*** Begin section ***

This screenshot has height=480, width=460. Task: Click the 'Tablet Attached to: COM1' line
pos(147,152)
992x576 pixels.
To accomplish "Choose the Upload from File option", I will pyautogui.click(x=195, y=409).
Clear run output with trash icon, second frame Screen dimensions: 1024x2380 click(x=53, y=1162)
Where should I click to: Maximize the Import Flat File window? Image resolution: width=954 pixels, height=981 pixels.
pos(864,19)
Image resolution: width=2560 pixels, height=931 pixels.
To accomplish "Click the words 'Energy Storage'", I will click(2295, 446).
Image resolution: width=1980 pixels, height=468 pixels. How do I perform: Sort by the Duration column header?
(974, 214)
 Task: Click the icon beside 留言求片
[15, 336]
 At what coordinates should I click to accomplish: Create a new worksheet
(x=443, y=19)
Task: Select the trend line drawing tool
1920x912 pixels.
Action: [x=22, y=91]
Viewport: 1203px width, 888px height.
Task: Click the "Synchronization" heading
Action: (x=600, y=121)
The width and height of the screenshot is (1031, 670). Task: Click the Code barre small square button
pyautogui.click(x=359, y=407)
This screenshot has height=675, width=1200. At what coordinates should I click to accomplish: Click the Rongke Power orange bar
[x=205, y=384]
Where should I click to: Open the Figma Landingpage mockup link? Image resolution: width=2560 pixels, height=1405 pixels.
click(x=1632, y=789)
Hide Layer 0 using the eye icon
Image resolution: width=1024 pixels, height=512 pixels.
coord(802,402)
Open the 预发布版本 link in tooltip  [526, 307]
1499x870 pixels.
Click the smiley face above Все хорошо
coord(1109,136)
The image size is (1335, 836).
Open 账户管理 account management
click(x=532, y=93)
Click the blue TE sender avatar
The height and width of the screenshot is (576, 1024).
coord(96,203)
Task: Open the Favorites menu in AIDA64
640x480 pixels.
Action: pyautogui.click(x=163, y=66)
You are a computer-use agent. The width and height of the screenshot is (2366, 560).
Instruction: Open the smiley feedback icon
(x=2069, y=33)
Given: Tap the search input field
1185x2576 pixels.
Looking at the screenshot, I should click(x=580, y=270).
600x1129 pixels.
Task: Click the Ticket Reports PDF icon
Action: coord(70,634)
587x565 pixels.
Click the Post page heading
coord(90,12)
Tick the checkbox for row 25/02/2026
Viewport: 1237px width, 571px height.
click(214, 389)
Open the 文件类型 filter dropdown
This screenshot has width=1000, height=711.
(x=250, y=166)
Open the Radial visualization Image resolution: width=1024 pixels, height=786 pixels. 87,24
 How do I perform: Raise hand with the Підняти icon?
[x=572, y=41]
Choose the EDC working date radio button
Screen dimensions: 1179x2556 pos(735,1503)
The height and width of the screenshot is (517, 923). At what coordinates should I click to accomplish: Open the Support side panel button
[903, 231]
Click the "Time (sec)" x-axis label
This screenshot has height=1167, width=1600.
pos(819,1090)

*** End section ***

» YOUR INSTRUCTIONS:
Copying word for word, give each line of the data above from the first one through the line containing "Clear run output", and nothing else.

» RESPONSE BOX:
This screenshot has height=480, width=460. Task: Click the 'Tablet Attached to: COM1' line
pos(147,152)
992x576 pixels.
To accomplish "Choose the Upload from File option", I will pyautogui.click(x=195, y=409).
Clear run output with trash icon, second frame Screen dimensions: 1024x2380 click(x=53, y=1162)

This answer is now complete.